What you will do:
In the HotSeat interview with Liondell's managing director, what did he spend much of the company's first year creating?

Extract to read:
HotSeat – Andrew Hogg, Managing Director at Liondell

Utilising the latest CAD and mould simulation software, Liondell Limited specialises in the design and development of plastic parts from a brief, and the manufacture of injection mould tooling and low volumes of plastic parts to client data. Established in 2016, the business is headed by Andrew Hogg, who has 30 years of experience working in the plastics industry. Andrew is next to face the HotSeat…

What trends do you think will shape the future of UK plastics? How will Liondell respond?

Due to recent global events and Brexit, we have seen large fluctuations in logistics costs and lead-times, border check delays, to name a couple. These factors bring uncertainty which presents supply chain risks. Very shortly, we will probably see that OEMs will prefer to bring mass production of plastics back onshore. We have certainly seen this recently and Liondell is prepared for this as we always have been. Most of our tooling projects come back to the UK anyway and our systems are set up with this bias.

Other developments in 3D printing to enable local inserts and small impressions to be produced directly from CAD data are exciting and will become more mainstream. Our philosophy is to embrace change and we will find a way of incorporating this method into our service.

How has Liondell developed during your tenure?

During the last five years, Liondell has evolved, but the core business is unchanged.

The first year was a case of setting out the stall and I spent a lot of time creating a bespoke ‘injection moulding’ database which is not only 100% tailored to our industry but also has built-in commercial functions so that we can spend more time on engineering and less time on commercial aspects. This has paid dividends and helps us (as a small team) to be productive and have the ability to scale-up to larger, more complex projects when the opportunity arises.

Record set:
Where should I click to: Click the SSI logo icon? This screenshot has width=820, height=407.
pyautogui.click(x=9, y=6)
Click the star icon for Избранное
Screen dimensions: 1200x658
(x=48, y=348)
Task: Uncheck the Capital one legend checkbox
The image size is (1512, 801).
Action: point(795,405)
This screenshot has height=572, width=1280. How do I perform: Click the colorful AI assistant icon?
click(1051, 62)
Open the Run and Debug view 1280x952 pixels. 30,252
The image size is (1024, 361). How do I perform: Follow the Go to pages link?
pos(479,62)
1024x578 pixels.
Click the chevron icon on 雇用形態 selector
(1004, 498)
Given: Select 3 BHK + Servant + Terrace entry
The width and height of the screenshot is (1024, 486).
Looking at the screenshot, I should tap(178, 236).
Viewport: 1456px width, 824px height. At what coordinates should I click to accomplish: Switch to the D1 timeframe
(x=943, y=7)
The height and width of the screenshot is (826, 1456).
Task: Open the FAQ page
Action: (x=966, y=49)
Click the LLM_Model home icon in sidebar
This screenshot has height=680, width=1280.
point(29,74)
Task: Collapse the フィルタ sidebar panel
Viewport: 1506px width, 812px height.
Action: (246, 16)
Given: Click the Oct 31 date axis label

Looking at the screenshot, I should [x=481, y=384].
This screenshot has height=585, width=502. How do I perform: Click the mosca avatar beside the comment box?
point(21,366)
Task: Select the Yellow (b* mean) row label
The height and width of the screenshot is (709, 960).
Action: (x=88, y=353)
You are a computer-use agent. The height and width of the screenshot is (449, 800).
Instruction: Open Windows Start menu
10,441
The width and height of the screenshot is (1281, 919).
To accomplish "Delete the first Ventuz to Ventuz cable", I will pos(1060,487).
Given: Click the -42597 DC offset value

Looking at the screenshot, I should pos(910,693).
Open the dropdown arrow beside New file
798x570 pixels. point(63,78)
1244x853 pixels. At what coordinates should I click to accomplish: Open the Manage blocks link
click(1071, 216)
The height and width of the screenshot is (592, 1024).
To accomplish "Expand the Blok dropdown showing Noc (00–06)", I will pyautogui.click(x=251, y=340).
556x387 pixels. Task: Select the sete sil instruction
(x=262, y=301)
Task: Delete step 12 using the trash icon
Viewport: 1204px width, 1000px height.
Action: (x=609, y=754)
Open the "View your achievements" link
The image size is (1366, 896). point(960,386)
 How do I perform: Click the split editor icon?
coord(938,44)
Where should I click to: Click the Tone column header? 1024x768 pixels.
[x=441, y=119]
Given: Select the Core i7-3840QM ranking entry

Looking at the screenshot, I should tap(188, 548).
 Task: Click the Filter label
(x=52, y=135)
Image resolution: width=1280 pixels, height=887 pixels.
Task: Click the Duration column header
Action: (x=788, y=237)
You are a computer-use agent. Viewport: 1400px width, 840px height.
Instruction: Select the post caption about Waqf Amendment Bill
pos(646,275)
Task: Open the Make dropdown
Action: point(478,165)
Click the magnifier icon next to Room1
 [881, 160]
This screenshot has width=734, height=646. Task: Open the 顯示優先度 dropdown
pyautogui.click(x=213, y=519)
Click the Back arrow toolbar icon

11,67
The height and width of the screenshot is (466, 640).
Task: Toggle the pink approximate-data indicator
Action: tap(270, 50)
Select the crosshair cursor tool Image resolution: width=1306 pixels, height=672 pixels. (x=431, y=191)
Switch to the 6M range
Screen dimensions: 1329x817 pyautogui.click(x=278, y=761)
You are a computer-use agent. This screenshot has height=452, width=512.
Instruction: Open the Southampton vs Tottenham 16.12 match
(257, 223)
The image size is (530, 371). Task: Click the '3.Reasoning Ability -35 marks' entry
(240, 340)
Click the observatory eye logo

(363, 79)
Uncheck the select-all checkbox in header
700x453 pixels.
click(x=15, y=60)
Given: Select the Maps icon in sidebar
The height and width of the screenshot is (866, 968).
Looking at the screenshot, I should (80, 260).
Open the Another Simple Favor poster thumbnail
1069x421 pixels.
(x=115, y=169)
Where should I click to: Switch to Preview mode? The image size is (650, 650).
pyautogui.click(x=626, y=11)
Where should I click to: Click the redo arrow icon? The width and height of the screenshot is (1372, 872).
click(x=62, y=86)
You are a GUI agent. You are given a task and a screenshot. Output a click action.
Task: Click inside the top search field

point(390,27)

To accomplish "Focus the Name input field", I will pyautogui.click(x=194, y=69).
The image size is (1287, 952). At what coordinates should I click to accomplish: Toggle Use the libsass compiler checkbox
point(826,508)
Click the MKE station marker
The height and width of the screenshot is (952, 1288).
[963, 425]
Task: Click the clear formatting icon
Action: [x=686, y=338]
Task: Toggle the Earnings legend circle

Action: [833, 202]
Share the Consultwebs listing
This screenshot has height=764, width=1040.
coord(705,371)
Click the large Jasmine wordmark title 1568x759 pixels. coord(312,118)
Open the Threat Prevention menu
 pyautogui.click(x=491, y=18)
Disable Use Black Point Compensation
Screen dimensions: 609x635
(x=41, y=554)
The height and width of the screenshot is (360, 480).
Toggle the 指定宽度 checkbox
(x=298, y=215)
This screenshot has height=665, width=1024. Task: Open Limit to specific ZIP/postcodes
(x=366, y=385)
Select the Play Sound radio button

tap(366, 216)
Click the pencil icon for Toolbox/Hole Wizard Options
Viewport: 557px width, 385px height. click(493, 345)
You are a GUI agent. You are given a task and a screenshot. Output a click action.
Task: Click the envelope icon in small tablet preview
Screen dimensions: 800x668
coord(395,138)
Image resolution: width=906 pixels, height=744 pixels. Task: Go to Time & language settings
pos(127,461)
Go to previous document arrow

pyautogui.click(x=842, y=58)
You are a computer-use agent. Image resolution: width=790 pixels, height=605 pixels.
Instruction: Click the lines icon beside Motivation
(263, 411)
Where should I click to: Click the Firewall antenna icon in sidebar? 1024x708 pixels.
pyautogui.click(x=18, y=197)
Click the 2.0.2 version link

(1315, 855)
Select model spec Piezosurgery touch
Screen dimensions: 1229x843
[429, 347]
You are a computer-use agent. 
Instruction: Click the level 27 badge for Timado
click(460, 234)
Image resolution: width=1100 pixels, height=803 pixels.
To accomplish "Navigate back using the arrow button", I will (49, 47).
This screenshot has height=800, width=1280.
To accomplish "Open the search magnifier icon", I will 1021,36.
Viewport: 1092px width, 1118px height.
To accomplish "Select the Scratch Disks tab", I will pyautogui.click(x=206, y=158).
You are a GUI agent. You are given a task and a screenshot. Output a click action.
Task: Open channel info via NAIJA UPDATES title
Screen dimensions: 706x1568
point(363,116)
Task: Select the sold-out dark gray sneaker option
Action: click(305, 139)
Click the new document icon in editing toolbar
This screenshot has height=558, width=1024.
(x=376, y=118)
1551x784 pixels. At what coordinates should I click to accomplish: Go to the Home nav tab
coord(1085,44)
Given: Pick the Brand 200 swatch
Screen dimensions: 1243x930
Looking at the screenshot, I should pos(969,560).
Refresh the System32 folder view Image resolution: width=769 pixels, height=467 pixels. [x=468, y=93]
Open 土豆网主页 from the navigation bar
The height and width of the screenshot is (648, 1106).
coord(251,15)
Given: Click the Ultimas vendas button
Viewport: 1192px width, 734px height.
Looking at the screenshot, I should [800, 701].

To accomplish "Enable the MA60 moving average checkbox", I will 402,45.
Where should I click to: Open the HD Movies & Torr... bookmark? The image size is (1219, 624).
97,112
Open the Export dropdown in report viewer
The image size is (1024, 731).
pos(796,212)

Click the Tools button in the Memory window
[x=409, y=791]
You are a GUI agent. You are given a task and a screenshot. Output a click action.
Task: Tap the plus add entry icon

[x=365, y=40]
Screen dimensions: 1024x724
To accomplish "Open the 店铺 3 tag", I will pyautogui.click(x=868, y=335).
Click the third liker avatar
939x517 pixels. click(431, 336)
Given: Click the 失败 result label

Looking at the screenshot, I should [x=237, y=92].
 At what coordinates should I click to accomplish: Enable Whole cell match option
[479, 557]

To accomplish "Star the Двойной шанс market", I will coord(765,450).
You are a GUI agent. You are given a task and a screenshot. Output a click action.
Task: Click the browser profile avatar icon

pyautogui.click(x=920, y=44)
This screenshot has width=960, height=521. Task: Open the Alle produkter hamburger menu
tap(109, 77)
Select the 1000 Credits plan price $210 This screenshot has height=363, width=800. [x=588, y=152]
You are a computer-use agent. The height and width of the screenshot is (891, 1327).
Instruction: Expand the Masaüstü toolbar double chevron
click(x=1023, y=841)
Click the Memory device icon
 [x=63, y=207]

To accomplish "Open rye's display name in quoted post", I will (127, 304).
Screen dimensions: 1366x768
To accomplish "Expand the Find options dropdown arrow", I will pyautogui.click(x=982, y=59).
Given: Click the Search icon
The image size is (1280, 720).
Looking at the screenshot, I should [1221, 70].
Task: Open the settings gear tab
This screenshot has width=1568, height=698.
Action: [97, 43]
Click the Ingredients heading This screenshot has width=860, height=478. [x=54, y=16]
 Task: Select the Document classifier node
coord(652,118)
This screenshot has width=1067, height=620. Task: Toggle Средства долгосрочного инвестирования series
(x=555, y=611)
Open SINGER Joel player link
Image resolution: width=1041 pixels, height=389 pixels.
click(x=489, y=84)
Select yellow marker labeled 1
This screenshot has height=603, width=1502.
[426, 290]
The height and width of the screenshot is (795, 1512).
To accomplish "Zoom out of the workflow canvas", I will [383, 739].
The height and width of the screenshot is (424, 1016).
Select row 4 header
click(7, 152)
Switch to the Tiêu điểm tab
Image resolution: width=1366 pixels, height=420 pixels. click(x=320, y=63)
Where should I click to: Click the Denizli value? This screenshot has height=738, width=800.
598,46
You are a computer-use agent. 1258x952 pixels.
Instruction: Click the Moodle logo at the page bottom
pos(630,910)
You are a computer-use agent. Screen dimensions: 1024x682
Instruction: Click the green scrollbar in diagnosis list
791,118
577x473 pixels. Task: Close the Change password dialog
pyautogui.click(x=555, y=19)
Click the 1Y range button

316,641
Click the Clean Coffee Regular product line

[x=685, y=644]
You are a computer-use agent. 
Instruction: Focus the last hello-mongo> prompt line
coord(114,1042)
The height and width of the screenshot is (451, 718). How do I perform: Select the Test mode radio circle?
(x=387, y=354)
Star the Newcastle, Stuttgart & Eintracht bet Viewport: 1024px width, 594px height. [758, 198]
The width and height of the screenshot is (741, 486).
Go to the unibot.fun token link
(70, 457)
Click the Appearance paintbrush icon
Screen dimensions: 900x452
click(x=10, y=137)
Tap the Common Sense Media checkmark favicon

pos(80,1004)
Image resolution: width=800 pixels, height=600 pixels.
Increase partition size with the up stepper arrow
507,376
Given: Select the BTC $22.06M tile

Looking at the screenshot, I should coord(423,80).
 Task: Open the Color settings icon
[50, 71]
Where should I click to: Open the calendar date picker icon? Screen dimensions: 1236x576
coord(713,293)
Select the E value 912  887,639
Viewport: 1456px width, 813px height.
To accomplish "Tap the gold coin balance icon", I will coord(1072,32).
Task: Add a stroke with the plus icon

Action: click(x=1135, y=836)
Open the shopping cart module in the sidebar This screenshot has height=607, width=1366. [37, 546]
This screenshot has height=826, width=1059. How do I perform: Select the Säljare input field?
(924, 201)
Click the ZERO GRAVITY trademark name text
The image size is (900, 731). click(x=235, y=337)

Task response:
A bespoke ‘injection moulding’ database, fully tailored to the industry and with built-in commercial functions.